I guess the only way is going to be to buy some sheets of 1/4 and 1/2 (and maybe full) Plusgreen Rosco gels (which I need to get sometime anyhow) and experiment. At worst I land up still with the mechanism of just manually setting the white balance, which is no worse than the situation with the 580EXII.


----------



## neuroanatomist (Oct 25, 2012)

If/when you try it, please post your results!


----------



## gmrza (Oct 26, 2012)

neuroanatomist said:


> If/when you try it, please post your results!



Unfortunately that won't happen this week, as I our home life has been turned upside down while my wife works on a jobs where she has 5961 images to work through and get proofs out... That means my weekend will be spent getting proofs onto the web...


----------



## digital paradise (Dec 2, 2012)

neuroanatomist said:


> gmrza said:
> 
> 
> > It would seem a bit silly if Canon has only designed the colour temperature sensing to only work with the two supplied gels!
> ...



That makes perfect sense to me. It is not detecting specific colour, just no filter, a light and dark one. The simplest approach. Adding a system to actually detect filter types would have driven the cost of the flash up. Another way would be to chip the gels but again the costs and Canon has no guarantee people would buy them. 
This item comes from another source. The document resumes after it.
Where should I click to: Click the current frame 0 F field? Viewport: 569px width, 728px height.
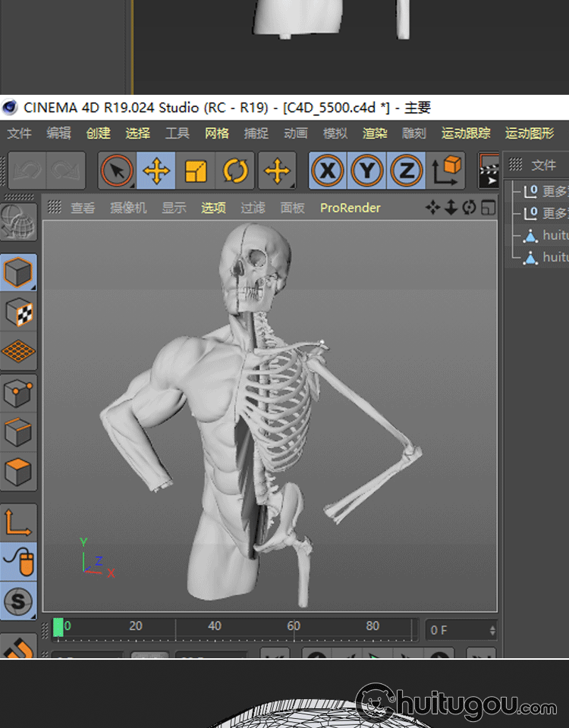pos(459,630)
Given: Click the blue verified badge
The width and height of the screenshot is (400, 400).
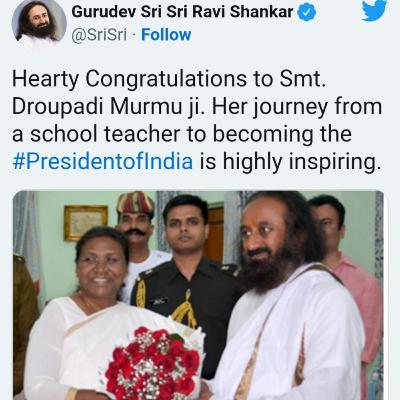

I already had sheets of CTO/S - full and half. I cut them to size and will use those instead of the supplied ones. I select a temperature close to the gel but wind up fine tuning during PP anyway so I don't see the benefit of the automated system. For me anyway.


----------



## pengyifei (Jan 7, 2013)

gmrza said:


> neuroanatomist said:
> 
> 
> > If/when you try it, please post your results!
> ...



Hi guys,

did anyone had the time to conduct tests with 3rd party gel yet? I saw that post was from October and hope that we have more information now if the 600EX-RT reads other gels or not.

Cheers

Seb


----------



## brad goda (Feb 11, 2013)

personally the supplied gels and holder work great and hold well BUT
it prevents you from using your built in diffuser or bounce card.... also any other stofen or lumiquest bounce...
also it does not come with any green which is needed for FL situations.
along with other posters I use CTS "color temperature straw" in full half and 1/4 along with diff values of green... stacked sometimes double full, full + half, full + green... and so on.
ive made a hard plastic stencil that perfectly matches the clear part of the flash head and cut the filters to cover it 100% within the flashes black frame... in being very careful of this and two side tapping in place will give you no leaks preventing bleed. if the non filtered light bleeds onto your subject even as bounce it will be a useless effort why you gelled in the first place...
matched strobe lighting to your practical situations light will give you a very polished look.


----------



## Garfield (Apr 12, 2013)

I have ordered a set of CTO gels from flashgels.co.uk.
At least for the CTO gels reading the color temperature is ok.
But, afaik, other gels like the blue Lee201 will not be recognised by the 600EX.

BTW. The filters from flashgels.co.uk have appr. double the thickness of the canon one's and a decent price as well, at least when shipped to europe.


Garfield.


----------



## pengyifei (Apr 12, 2013)

I found some nicely cut gels in China. Will send more information later.


----------



## pengyifei (Apr 12, 2013)

Here is a pic of the gels that I found


----------



## rapope (Jul 2, 2013)

Regarding the photo of the Rosco gels, were these pre-cut or ready made?


Thanks,

Rocky


----------